Jakarta, danantaranews.id – Masalah pertanahan di Indonesia sering kali bikin pusing. Gak cuma soal tumpang tindih lahan, tapi juga praktik-praktik mafia tanah yang makin meresahkan. Untuk itu, Badan Bank Tanah mulai ambil langkah nyata dengan menggandeng Komisi Pemberantasan Korupsi (KPK) demi memastikan pengelolaan tanah negara bisa lebih bersih dan transparan.
Langkah kolaboratif ini terlihat saat Kepala Badan Bank Tanah, Parman Nataatmadja, bersama jajarannya menyambangi Gedung Merah Putih KPK, Jakarta, pada Selasa (17/6/2025). Menurut Parman, pengelolaan lahan negara bukan perkara mudah karena kerap berhadapan dengan konflik hukum meski secara legalitas lahan sudah dinyatakan “clean and clear”.
“Setelah kami memperoleh tanah dan sudah clean and clear, tuntutan serta gugatan masih tetap ada,” kata Parman dalam siaran persnya, Kamis (19/6/2025). Ia menegaskan, pendampingan dari KPK sangat dibutuhkan agar celah-celah korupsi dalam pengelolaan tanah bisa ditutup rapat.

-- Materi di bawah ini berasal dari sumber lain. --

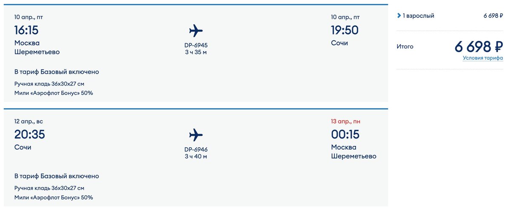Click the 00:15 arrival time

Badan Bank Tanah saat ini punya mandat besar sebagai lembaga khusus atau sui generis. Tugas utamanya adalah menyediakan tanah untuk berbagai kebutuhan nasional, mulai dari proyek publik, kepentingan sosial, hingga reforma agraria. Bahkan saat ini mereka sudah menyalurkan tanah untuk perumahan masyarakat berpenghasilan rendah (MBR) di Kendal dan Brebes, lahan bandara VVIP IKN, hingga lahan untuk jalan tol di Kalimantan Timur.
Menanggapi kunjungan itu, Ketua KPK Setyo Budiyanto menilai penting peran Badan Bank Tanah dalam pengamanan aset negara. Ia mendorong agar lembaga ini semakin aktif bekerja sama dengan instansi lain, supaya persoalan seperti tumpang tindih kepemilikan hingga alih fungsi lahan bisa diminimalisir. (*)
“Kami ingin Badan Bank Tanah bisa melaksanakan tugas dan fungsinya secara maksimal. Aktivitasnya lebih terlihat, banyak bekerja sama dengan kementerian, lembaga, dan pemerintah daerah,” ujar Setyo.
Ia juga menambahkan bahwa keberadaan Badan Bank Tanah sangat strategis dalam mengubah persepsi publik. Selama ini, banyak orang menganggap pengurusan tanah itu rumit dan rawan “dimainkan” mafia tanah. Dengan pendekatan yang transparan, semua itu bisa diperbaiki.
Wakil Ketua KPK, Ibnu Basuki Widodo, menambahkan bahwa proses perolehan lahan sangat rawan praktik suap. Oleh karena itu, penting bagi Badan Bank Tanah untuk punya regulasi dan prosedur operasional yang jelas.
“Perolehan tanah rawan terjadi praktik korupsi. Saat pemberian izin dibarengi dengan pemberian sesuatu, atau ada deal yang tidak seharusnya, di situlah potensi korupsinya,” kata Ibnu.
Audiensi ini juga dihadiri jajaran tinggi dari kedua lembaga. Dari pihak Badan Bank Tanah hadir Deputi Pemanfaatan dan Kerja Sama Hakiki Sudrajat, Deputi Perencanaan Strategis Perdananto Aribowo, serta Sekretaris Badan Jarot Wahyu Wibowo. Sementara dari KPK hadir Sekjen KPK Cahya Harefa dan sejumlah deputi lainnya.
Langkah kolaboratif ini diharapkan menjadi awal dari sistem pengelolaan tanah negara yang lebih akuntabel, sekaligus mampu meredam praktik mafia tanah yang selama ini jadi momok dalam sektor pertanahan Indonesia.